TASK DIRECTIONS
Please report every line of the records that contains the string "resolution", matching case exactly.

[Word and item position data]

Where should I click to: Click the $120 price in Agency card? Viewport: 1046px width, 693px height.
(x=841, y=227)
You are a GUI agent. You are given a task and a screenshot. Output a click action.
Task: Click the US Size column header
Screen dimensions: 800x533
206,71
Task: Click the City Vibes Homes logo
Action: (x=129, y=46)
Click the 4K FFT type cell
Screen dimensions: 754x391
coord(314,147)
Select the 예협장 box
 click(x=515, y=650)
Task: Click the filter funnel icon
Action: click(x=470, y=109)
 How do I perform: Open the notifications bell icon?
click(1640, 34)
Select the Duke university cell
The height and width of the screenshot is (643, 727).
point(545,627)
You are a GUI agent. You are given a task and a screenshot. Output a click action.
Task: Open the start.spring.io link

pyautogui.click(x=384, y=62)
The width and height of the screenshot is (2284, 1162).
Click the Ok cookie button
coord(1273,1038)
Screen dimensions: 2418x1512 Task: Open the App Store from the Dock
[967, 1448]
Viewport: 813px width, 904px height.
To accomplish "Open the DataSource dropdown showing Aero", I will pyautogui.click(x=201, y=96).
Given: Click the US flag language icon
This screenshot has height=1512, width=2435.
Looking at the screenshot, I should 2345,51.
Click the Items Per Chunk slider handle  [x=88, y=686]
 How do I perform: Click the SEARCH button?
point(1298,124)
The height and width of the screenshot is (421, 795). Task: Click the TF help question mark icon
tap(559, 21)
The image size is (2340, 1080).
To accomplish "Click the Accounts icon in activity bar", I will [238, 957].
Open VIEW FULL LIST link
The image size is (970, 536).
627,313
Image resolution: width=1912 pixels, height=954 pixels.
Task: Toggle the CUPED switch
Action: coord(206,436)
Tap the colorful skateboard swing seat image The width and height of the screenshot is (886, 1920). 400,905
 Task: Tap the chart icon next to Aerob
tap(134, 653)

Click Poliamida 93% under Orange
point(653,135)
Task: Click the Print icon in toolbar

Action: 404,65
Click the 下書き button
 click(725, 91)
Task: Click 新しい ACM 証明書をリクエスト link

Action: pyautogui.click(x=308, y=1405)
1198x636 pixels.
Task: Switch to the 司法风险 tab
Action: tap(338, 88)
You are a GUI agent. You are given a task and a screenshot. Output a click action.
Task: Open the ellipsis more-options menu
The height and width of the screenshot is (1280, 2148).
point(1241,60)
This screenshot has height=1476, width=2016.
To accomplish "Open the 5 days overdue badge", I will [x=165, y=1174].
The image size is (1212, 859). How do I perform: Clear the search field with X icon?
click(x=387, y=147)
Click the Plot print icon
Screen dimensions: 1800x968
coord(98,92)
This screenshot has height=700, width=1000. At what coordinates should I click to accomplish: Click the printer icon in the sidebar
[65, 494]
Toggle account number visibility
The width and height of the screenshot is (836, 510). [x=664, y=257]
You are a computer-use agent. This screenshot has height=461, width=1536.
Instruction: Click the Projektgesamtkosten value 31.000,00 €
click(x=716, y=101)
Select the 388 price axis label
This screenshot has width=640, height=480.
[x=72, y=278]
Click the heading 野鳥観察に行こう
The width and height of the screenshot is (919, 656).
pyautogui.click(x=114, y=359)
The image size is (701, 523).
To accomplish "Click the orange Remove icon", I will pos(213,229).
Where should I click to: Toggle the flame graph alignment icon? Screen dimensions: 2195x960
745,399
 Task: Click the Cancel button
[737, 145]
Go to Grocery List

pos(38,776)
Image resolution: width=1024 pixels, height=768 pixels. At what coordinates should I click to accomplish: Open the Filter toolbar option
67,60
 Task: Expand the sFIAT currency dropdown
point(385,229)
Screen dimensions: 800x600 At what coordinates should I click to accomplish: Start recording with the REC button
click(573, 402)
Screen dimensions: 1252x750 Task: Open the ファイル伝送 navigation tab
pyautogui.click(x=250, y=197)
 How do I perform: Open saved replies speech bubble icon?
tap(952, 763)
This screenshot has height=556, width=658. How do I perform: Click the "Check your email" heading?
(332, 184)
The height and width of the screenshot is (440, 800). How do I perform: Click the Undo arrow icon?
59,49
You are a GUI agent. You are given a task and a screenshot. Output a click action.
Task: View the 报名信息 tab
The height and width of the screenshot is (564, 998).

SOLUTION BELOW
Image resolution: width=1912 pixels, height=954 pixels.
Image resolution: width=1024 pixels, height=768 pixels. At what coordinates should I click to accomplish: Open the Filter toolbar option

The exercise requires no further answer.